Calculating the spatial_scale for ROIAlign

Monami_Bhuyan · April 14, 2024, 12:13pm

I want to implement torchvision.ops.RoIAlign to extract the features from a custom CNN model. I need assistance in finding the spatial_scale for ROIAlign.

Specifically, I want to ROI Align on a layer that has a feature map with spatial dimensions of 24 x 24. I already have my bounding box coordinates. However, they are defined on the scale of the original image which is 1080x1920.

Additionally, I am not sure if this information is useful but while training my CNN model, I did resize my images to 224 x 224. However, the bounding box coordinates were identified using a different model for object detection. Thus there is no weight sharing between the two models.

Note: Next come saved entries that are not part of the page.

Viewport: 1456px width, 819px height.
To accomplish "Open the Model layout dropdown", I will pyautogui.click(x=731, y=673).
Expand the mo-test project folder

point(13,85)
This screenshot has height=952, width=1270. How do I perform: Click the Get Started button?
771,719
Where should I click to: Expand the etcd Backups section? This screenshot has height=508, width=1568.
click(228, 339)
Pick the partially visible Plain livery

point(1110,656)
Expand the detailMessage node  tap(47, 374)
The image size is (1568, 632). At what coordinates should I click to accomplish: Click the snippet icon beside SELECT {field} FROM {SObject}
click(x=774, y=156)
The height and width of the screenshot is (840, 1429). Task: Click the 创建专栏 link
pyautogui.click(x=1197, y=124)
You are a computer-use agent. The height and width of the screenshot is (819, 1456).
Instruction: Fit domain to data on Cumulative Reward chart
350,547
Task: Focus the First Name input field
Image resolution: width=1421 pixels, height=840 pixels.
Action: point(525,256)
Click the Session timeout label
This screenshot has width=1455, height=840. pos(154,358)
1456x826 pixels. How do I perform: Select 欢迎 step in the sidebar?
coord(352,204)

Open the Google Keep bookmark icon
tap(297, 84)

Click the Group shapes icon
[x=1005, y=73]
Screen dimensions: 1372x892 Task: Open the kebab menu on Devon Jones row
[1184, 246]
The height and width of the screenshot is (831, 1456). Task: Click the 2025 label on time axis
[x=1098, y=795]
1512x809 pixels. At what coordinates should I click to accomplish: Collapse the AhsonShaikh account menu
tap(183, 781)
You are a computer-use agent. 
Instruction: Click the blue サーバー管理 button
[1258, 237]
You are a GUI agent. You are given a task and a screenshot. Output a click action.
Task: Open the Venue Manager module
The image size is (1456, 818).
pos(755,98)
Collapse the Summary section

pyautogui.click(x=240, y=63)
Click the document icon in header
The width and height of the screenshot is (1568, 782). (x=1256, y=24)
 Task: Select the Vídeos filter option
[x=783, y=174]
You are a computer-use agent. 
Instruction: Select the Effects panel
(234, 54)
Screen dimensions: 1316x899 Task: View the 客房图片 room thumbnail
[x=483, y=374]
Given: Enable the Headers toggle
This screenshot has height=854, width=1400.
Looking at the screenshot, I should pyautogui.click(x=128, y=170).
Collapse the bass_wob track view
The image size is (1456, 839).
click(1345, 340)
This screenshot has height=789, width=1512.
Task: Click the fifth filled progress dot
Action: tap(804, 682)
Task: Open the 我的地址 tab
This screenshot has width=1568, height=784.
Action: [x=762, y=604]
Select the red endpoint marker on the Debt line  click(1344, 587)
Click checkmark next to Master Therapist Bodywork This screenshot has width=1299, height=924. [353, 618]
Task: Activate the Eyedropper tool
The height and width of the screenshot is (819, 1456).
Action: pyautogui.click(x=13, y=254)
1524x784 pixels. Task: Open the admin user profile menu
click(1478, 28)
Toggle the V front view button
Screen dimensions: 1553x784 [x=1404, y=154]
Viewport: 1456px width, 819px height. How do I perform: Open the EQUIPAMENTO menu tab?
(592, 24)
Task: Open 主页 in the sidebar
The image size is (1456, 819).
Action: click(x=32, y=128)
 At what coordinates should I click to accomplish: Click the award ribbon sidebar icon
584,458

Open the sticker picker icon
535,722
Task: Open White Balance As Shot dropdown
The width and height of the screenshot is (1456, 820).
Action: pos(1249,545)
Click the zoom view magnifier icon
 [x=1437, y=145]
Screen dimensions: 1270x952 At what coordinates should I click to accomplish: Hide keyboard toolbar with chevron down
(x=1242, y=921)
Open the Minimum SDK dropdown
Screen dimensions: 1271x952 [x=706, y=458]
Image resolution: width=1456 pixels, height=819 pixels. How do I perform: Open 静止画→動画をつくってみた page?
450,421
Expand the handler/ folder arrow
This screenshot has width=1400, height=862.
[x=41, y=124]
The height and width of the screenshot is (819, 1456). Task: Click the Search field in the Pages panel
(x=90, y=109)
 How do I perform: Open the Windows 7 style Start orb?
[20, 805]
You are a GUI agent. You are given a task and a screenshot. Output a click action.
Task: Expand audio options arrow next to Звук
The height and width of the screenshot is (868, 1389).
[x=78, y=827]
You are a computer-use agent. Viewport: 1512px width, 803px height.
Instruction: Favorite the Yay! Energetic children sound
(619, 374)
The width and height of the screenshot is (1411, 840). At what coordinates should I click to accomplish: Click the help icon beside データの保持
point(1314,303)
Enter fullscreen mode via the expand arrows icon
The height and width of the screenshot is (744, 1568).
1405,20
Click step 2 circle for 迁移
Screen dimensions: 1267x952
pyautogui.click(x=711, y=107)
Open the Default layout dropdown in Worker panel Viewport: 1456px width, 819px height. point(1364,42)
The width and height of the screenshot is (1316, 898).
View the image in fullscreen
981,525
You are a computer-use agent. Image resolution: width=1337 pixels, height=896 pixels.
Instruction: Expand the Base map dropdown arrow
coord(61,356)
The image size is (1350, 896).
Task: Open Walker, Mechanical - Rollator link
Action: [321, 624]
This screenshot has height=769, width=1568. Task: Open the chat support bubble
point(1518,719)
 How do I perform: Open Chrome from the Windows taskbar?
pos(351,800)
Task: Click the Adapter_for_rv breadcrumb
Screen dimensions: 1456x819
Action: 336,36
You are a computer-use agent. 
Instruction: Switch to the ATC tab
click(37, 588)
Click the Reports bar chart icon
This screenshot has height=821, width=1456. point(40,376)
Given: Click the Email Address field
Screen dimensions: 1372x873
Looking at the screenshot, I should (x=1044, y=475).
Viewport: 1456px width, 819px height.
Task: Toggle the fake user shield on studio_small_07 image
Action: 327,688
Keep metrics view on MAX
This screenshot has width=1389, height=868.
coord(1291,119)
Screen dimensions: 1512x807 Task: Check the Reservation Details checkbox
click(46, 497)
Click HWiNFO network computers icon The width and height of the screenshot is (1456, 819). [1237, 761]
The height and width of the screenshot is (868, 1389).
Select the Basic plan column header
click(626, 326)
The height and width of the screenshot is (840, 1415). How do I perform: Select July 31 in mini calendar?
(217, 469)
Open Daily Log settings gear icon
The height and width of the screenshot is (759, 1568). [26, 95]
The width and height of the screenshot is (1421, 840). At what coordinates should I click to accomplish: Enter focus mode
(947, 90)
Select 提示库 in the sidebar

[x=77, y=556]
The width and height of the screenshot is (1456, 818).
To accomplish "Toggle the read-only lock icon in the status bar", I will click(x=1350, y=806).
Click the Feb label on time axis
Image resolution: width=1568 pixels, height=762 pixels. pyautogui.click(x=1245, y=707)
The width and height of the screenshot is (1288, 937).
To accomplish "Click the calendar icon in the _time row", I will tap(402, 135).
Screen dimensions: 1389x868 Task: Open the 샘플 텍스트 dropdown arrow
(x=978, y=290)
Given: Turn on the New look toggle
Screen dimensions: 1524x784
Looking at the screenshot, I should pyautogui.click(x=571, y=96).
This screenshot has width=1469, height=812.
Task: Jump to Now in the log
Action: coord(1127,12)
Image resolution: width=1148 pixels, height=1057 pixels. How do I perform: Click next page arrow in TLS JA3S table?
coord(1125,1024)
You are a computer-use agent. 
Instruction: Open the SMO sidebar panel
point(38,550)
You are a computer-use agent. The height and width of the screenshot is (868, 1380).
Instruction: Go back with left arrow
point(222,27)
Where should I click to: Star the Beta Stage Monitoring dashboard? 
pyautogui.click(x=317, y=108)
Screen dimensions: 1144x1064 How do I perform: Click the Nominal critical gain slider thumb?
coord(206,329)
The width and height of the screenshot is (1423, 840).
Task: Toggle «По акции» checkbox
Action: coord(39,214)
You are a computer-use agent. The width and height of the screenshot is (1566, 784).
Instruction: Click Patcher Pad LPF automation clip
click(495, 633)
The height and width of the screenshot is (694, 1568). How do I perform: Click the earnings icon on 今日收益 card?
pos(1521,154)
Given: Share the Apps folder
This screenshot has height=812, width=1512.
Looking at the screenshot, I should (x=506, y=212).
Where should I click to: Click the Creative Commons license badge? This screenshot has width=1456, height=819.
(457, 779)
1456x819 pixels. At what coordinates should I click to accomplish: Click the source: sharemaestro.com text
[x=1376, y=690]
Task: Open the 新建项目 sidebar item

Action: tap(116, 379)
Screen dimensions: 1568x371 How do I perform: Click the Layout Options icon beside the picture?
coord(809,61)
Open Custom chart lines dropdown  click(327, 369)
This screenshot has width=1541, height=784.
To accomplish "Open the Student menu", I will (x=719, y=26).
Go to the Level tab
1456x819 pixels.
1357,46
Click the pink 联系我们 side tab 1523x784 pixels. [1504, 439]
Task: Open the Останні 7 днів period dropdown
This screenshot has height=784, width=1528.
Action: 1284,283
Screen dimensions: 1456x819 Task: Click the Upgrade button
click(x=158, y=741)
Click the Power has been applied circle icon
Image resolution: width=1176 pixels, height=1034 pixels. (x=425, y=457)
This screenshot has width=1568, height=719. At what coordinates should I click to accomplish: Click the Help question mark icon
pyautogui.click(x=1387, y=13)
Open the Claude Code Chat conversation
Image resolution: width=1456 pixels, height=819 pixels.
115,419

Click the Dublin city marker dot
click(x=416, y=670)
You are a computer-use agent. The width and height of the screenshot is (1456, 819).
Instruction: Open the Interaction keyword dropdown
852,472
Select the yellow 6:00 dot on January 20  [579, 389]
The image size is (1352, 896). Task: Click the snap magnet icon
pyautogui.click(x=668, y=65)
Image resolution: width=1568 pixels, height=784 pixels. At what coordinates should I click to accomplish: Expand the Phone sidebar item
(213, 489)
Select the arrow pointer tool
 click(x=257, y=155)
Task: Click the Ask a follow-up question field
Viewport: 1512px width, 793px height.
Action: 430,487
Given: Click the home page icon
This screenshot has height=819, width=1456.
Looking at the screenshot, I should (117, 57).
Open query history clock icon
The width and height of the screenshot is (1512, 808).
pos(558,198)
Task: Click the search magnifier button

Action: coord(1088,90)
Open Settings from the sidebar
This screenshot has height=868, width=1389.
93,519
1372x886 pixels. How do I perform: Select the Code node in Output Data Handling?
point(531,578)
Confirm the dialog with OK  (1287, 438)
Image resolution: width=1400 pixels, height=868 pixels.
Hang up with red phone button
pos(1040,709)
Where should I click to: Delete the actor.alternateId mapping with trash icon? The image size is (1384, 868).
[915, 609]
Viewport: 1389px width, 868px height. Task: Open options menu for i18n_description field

Now I am not sure about the spatial_scale since the height and width of the spatial dimensions for the scale in which the bounding box/ROIs were extracted aren’t equal.
The following code demonstrates what I think I should do. But I am not confident if this is correct:

feature_map_size = 28
original_frame_height = 1080
original_frame_width = 1920
spatial_scale_height = feature_map_size / original_frame_height
spatial_scale_width = feature_map_size / original_frame_width
spatial_scale = min(spatial_scale_height, spatial_scale_width)

Any help/input would be much appreciated. Thanks in advance!